## SET TASK
Can you render the lines from the one with "Where should I" up to and including the one with "point(456,291)" as a numbered list, skipping blank lines and leaving the pictures out?

## DATASET RECORDS
──────────

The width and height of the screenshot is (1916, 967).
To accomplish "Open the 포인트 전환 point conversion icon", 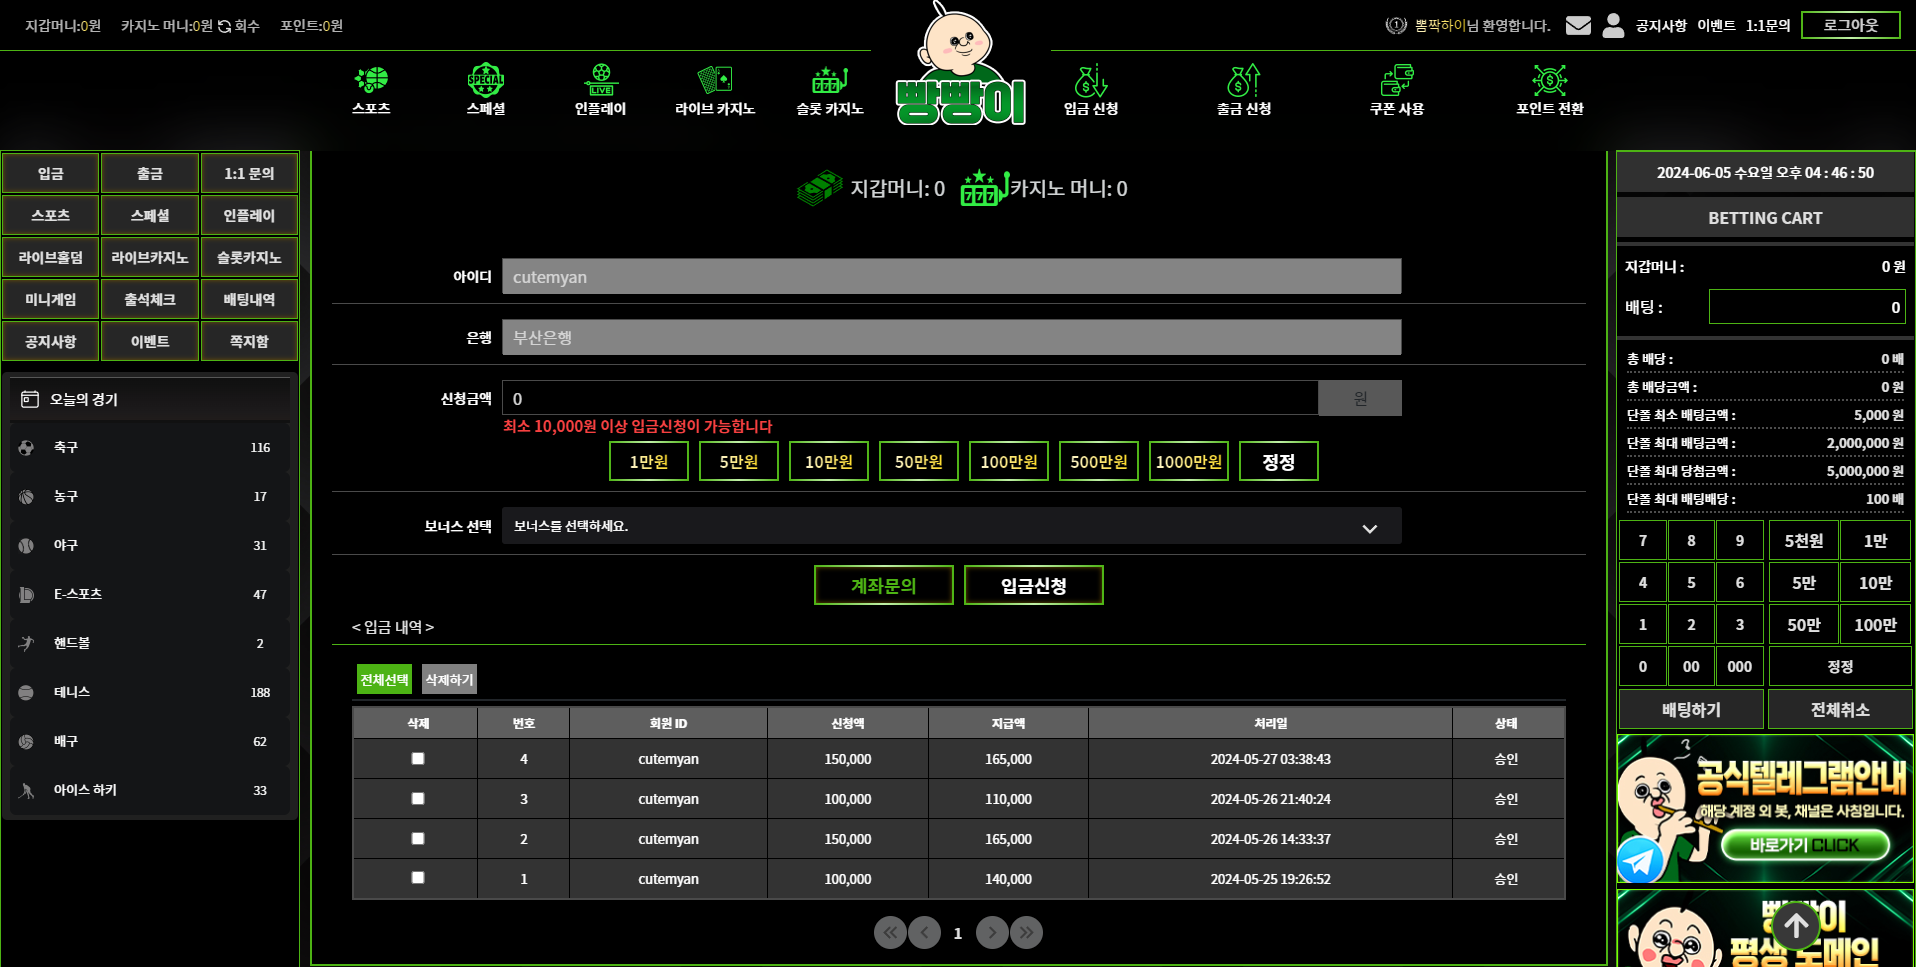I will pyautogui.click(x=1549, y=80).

──────────

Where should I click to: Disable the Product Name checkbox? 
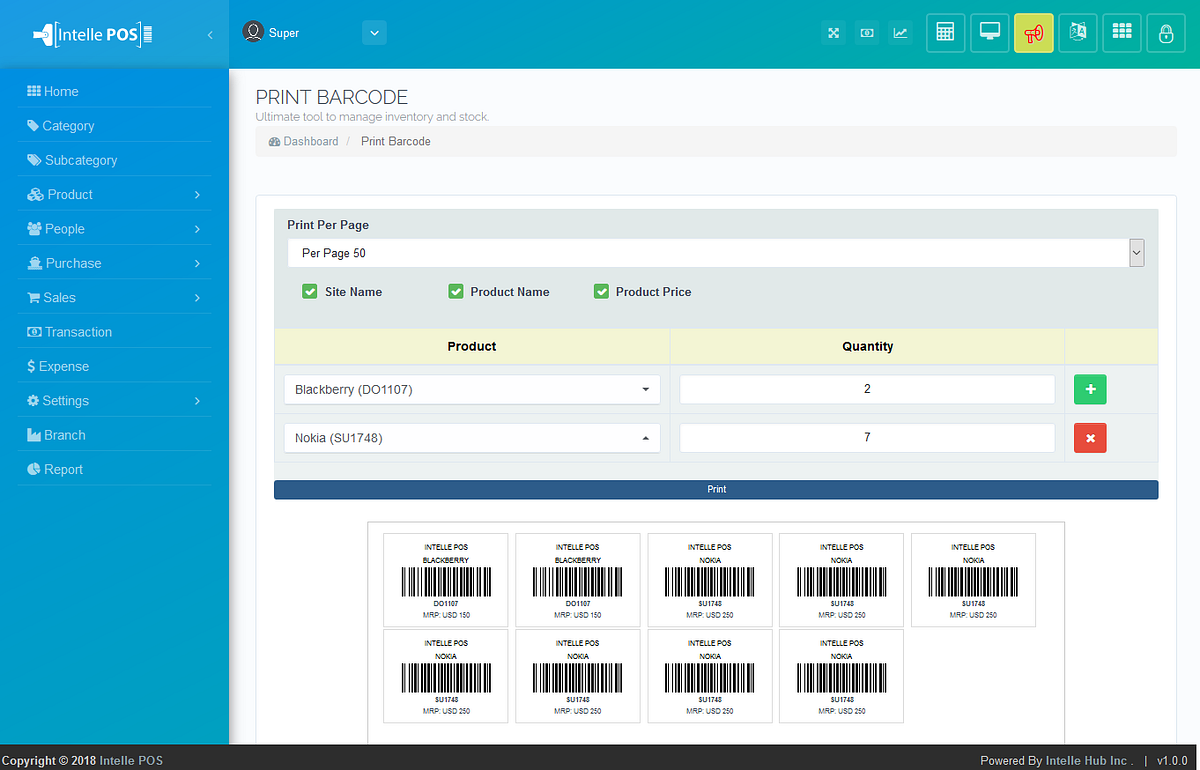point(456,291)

──────────

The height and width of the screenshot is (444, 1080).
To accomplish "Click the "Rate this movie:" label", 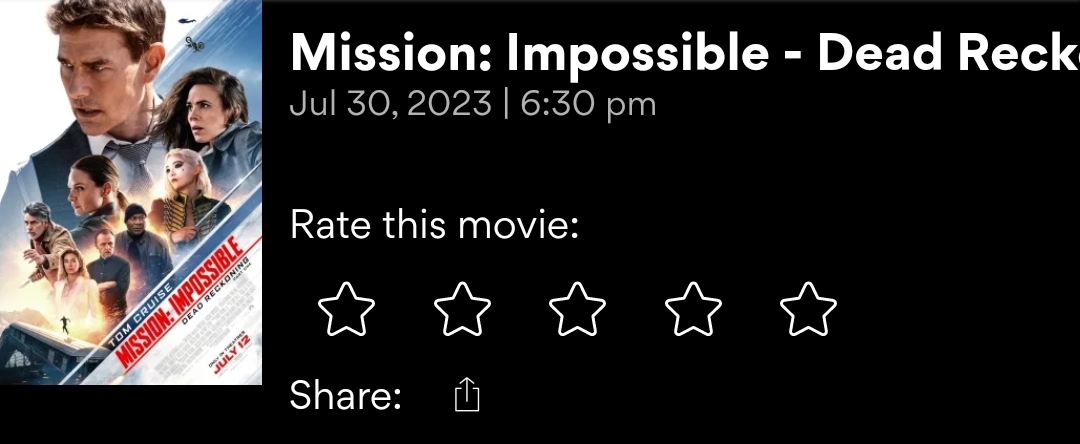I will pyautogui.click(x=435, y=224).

──────────

## COMPLETE OUTPUT
1. Where should I click to: Disable the Product Name checkbox? 
2. point(456,291)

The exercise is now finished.